_Listed records_.
####################

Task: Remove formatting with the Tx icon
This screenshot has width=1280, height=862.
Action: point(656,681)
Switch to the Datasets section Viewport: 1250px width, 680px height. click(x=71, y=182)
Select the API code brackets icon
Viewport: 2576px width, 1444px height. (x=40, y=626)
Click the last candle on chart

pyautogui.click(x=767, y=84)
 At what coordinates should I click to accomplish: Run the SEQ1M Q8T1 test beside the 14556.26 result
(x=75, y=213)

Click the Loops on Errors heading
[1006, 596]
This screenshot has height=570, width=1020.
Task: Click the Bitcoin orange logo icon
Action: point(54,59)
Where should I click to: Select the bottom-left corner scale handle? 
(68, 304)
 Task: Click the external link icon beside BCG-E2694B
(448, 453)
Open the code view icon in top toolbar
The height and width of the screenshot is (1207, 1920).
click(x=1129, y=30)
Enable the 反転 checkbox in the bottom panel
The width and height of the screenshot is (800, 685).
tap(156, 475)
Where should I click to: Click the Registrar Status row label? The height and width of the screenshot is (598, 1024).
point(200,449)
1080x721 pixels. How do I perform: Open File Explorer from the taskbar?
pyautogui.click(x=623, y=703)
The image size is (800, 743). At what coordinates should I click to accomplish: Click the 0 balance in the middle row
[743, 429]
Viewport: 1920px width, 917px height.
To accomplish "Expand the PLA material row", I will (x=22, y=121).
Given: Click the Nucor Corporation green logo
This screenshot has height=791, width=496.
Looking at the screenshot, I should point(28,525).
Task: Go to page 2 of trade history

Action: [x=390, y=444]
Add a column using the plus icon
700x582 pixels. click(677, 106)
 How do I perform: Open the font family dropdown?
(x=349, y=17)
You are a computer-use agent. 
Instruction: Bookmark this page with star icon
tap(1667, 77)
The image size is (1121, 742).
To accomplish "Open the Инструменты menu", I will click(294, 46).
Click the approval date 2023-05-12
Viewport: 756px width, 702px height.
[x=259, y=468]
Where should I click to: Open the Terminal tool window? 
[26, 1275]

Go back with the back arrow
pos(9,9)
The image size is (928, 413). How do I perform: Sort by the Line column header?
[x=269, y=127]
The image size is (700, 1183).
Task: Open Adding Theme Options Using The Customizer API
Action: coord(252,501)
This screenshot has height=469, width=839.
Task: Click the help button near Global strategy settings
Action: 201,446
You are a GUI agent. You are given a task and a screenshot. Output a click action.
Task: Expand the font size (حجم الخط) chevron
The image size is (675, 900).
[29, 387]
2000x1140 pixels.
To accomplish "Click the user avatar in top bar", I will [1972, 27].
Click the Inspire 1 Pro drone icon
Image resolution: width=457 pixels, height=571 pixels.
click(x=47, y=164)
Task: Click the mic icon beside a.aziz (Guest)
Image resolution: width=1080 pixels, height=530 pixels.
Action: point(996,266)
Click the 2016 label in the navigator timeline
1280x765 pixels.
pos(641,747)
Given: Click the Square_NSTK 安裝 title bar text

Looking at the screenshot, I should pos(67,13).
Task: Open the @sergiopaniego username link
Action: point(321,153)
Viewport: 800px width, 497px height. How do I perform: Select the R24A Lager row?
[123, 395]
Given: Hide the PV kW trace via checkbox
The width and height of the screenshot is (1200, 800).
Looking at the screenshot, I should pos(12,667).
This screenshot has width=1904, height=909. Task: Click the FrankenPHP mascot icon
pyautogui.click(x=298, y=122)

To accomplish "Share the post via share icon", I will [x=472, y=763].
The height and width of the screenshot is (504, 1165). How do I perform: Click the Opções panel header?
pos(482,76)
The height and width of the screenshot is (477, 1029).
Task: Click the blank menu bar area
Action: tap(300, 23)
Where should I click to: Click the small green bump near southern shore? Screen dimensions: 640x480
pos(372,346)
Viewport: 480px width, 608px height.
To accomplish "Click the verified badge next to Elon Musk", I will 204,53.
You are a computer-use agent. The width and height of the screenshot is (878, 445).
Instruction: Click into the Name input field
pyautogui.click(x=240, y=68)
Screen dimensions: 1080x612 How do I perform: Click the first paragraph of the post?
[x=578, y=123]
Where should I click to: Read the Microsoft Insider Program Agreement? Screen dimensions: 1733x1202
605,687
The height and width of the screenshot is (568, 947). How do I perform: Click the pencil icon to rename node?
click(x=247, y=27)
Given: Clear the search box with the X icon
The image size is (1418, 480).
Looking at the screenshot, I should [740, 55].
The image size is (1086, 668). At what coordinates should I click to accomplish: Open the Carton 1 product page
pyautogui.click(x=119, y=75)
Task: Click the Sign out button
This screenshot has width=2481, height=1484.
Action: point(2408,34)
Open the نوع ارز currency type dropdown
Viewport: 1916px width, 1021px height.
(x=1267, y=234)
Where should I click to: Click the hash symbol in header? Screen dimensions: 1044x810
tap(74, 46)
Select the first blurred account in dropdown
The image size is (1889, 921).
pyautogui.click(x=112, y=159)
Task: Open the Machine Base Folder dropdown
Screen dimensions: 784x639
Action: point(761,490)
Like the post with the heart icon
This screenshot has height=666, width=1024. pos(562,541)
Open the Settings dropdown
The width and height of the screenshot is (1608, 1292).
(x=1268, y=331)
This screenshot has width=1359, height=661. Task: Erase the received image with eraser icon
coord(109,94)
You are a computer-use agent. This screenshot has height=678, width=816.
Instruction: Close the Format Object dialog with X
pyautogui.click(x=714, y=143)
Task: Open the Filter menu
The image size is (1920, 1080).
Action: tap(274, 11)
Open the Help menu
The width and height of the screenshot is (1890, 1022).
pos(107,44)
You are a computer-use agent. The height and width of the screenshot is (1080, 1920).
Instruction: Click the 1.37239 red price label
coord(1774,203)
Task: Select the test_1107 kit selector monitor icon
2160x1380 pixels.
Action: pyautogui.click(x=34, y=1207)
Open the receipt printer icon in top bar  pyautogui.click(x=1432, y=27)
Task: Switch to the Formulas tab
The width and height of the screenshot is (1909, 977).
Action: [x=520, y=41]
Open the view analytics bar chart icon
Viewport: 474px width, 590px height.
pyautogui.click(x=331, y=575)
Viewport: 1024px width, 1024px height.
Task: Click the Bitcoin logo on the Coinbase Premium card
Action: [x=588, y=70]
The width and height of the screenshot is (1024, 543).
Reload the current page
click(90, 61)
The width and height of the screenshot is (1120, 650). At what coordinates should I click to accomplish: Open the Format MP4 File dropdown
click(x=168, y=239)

####################

_Problem to work on_. Gather every line above that contains the word "label", and copy each of those lines in full.

_Task solution_.
Where should I click to: Click the Registrar Status row label? The height and width of the screenshot is (598, 1024).
Click the 2016 label in the navigator timeline
Instruction: Click the 1.37239 red price label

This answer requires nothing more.